La mossa si inserisce in una fase in cui le operation di sicurezza devono reagire a minacce sempre più rapide. Secondo il CrowdStrike 2026 Global Threat Report, nel 2025 il tempo medio di breakout dell’eCrime è sceso a 29 minuti, mentre il caso più rapido osservato ha richiesto appena 27 secondi. CrowdStrike segnala anche che gli attaccanti sfruttano sempre di più l’intelligenza artificiale per accelerare movimenti laterali e compromissioni tra cloud, identità ed endpoint.
In questo contesto, EY punta a combinare la propria esperienza nella progettazione e nella gestione di ambienti di sicurezza complessi con la piattaforma AI-native di CrowdStrike. L’obiettivo dichiarato è aiutare le imprese a modernizzare il SOC con modelli operativi più rapidi, più scalabili e più adatti a gestire l’aumento del volume di alert e della complessità degli incidenti.
Sul piano tecnico, il progetto si fonda anche sulla componente full-stack AI di NVIDIA, che secondo le informazioni ufficiali comprende NVIDIA Nemotron per l’analisi, NVIDIA NeMo Data Designer per il miglioramento dei modelli e i microservizi NVIDIA NIM per l’inferenza in ambienti enterprise. La collaborazione tra CrowdStrike, EY e NVIDIA punta quindi a rendere più rapida e più accurata la risposta agli eventi di sicurezza e a sostenere workflow AI su scala aziendale.
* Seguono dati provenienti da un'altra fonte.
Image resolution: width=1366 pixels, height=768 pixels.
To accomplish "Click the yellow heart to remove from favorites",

I servizi Agentic SOC di EY si appoggiano a diversi elementi della roadmap agentica di CrowdStrike. Tra questi figurano la Agentic Security Platform, descritta come base dati AI-ready per contestualizzare i segnali di sicurezza, la Agentic Security Workforce, alimentata dagli apprendimenti raccolti nelle attività di Falcon Complete Next-Gen MDR e di incident response, oltre a Charlotte AI AgentWorks e Charlotte Agentic SOAR, pensati per sviluppare agent personalizzati e orchestrare agenti CrowdStrike, custom o di terze parti all’interno di un unico sistema coordinato.
Il messaggio di fondo è chiaro: il SOC agentico viene proposto come risposta operativa a un panorama in cui gli analisti umani, da soli, faticano a tenere il passo con velocità, volume e frammentazione degli alert. Non a caso, nella stessa comunicazione ufficiale viene riportata anche la testimonianza di Mondelēz, secondo cui gli agent AI possono aiutare a far emergere attività potenzialmente critiche, lasciando ai team di sicurezza la parte decisionale a maggior valore.
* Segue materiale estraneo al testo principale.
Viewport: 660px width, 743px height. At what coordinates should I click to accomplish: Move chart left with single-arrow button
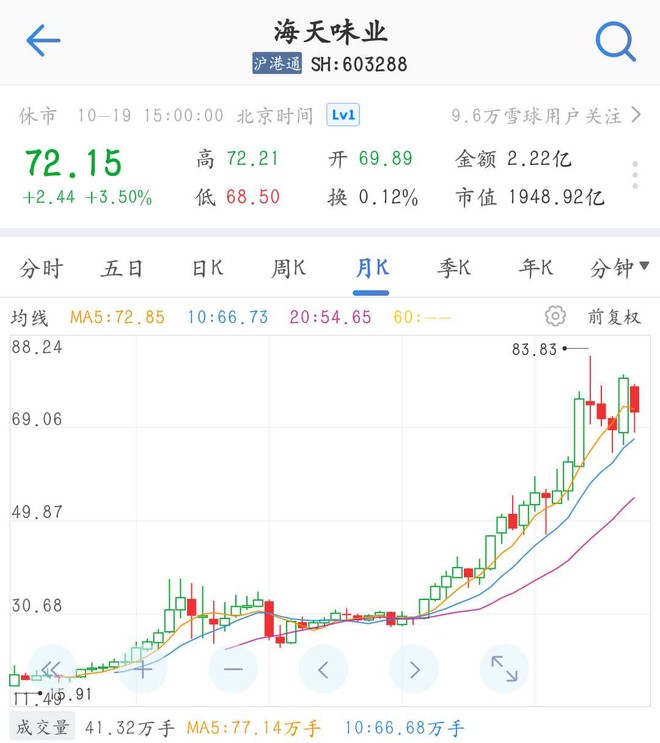pyautogui.click(x=323, y=669)
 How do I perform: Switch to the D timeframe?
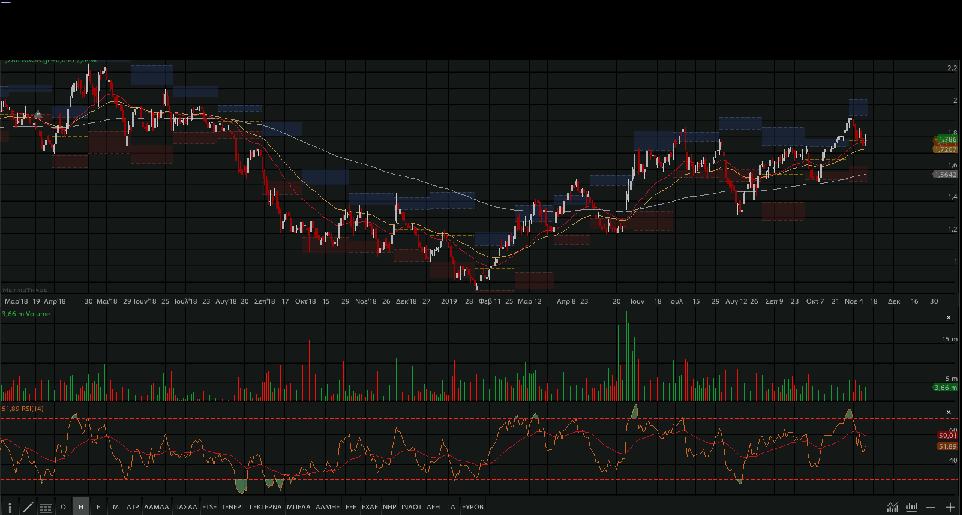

Per CrowdStrike, l’accordo con EY US rafforza il posizionamento della piattaforma Falcon come base per SOC gestiti e servizi avanzati orientati all’automazione. Per EY, invece, l’integrazione si inserisce in una strategia più ampia legata all’AI, già visibile in altre iniziative del gruppo con NVIDIA sul fronte delle piattaforme agentiche.
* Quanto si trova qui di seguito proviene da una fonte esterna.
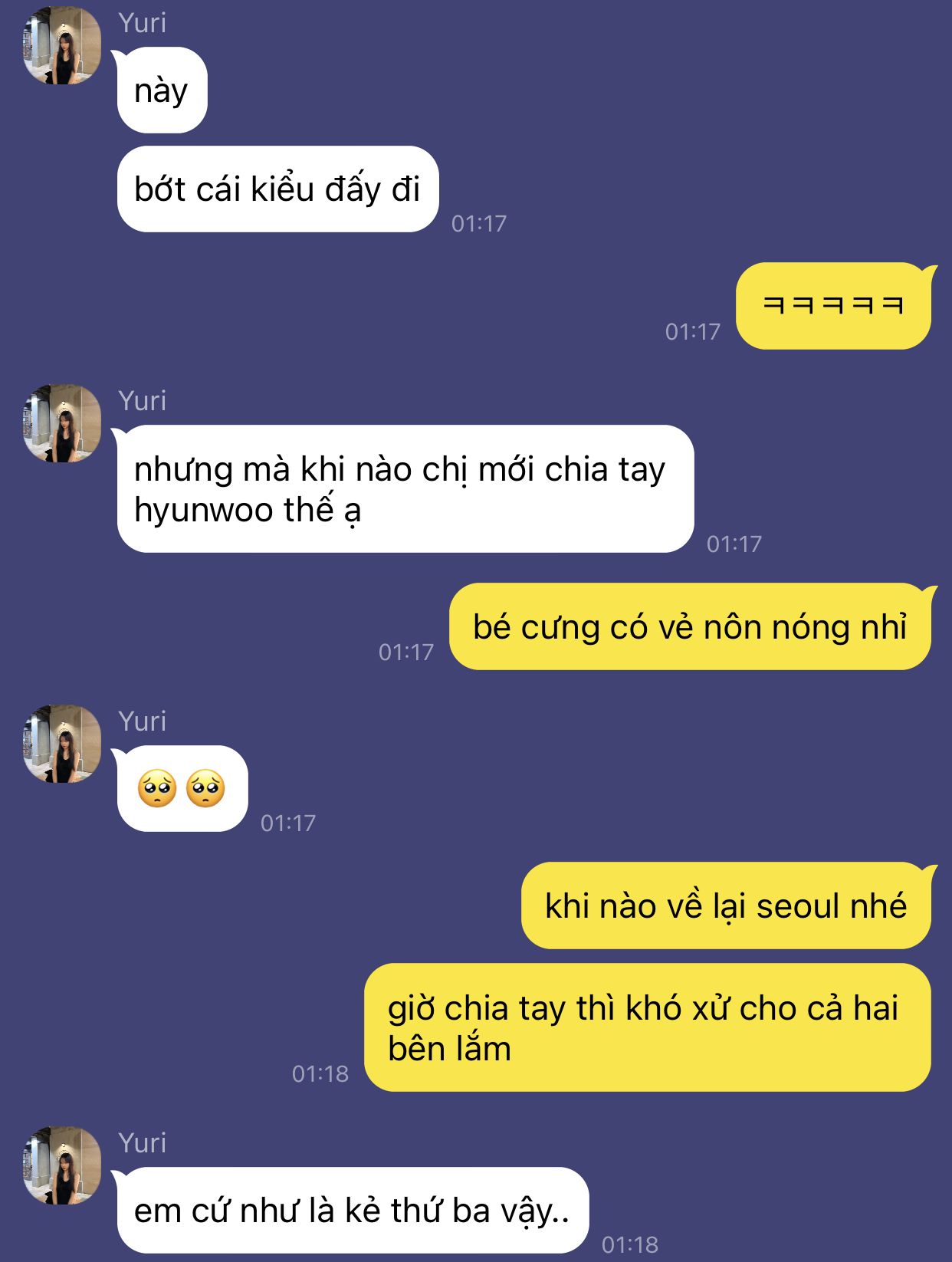Tap the Yuri name above the hyunwoo message
Screen dimensions: 952x1262
tap(143, 401)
Dal punto di vista del mercato, il valore della partnership sta soprattutto nel tentativo di portare l’AI agentica fuori dal piano teorico e dentro l’operatività quotidiana dei SOC. Resta ora da capire quanto rapidamente le grandi imprese adotteranno modelli di questo tipo e quanto sarà semplice integrarli con processi, competenze e governance già presenti nelle strutture di sicurezza.